## [TASK OBJECTIVE]
Everything from the line with "Task: Open the 代码片段(1) section header" to the end of the data below, both lines included, should be transcribed exactly; please omit the pictures.
======
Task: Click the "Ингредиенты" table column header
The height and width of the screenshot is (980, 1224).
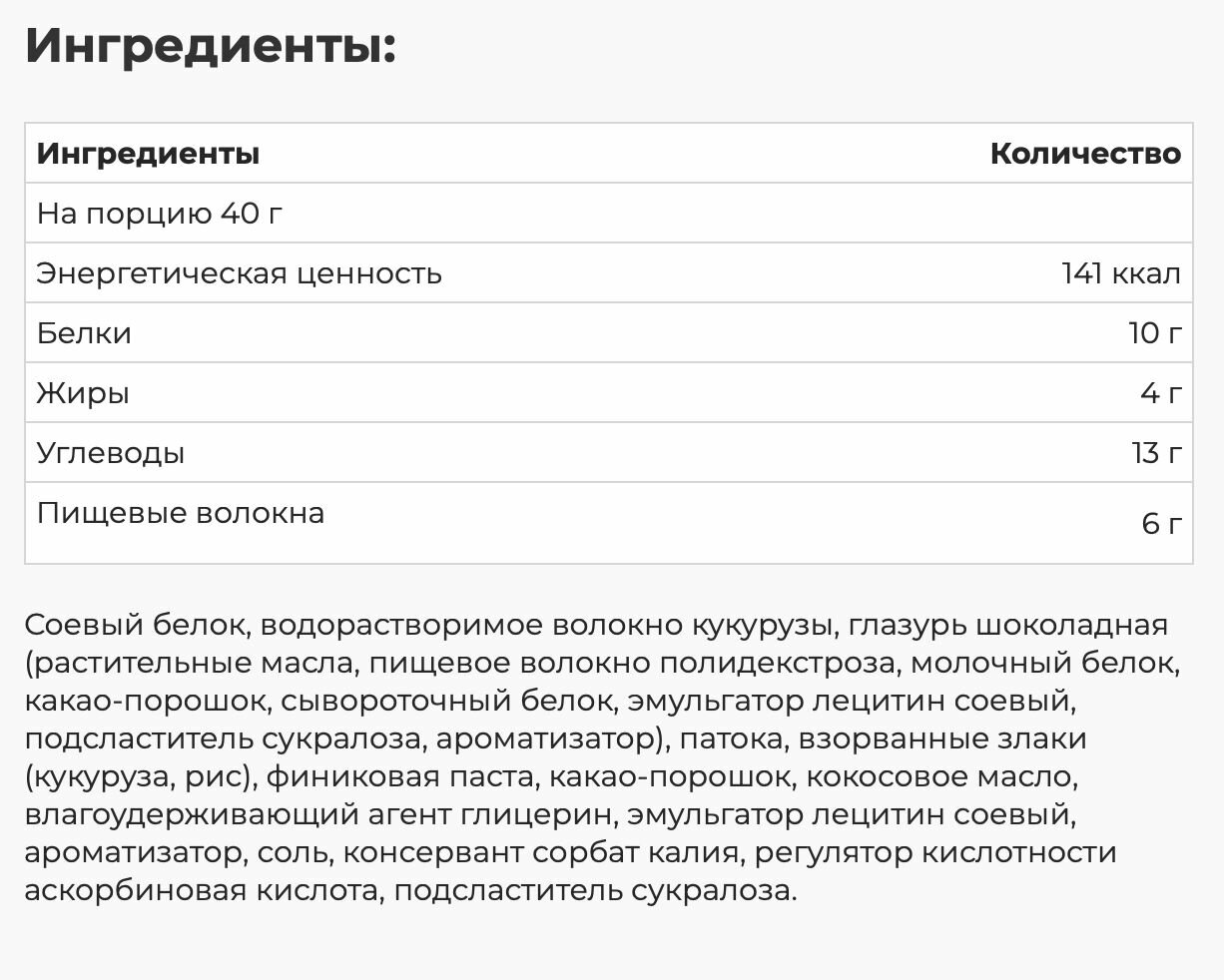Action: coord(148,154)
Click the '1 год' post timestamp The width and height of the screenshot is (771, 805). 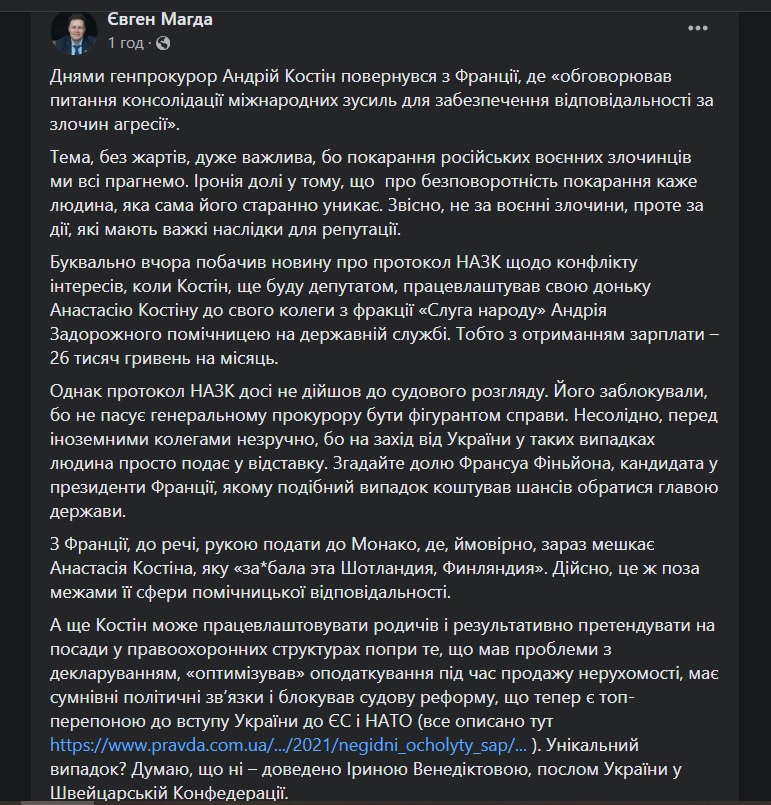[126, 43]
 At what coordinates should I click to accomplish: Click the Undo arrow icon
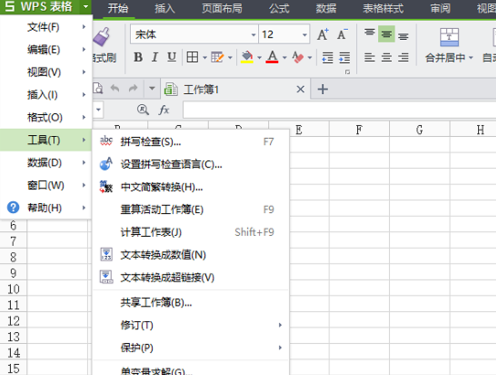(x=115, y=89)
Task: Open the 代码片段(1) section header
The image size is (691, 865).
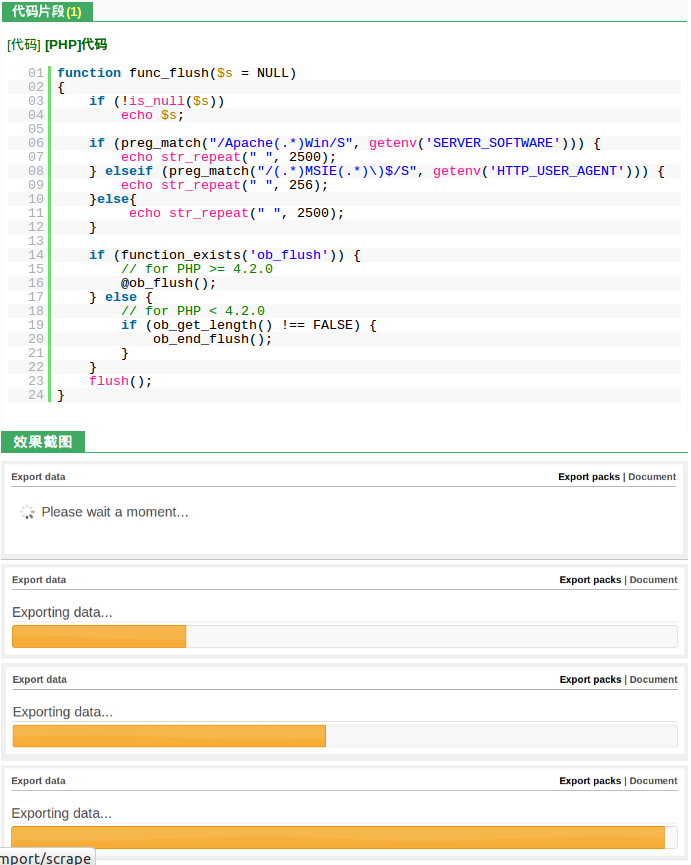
======
## [RESULT FOR THIS TASK]
Task: Open the 代码片段(1) section header
The image size is (691, 865).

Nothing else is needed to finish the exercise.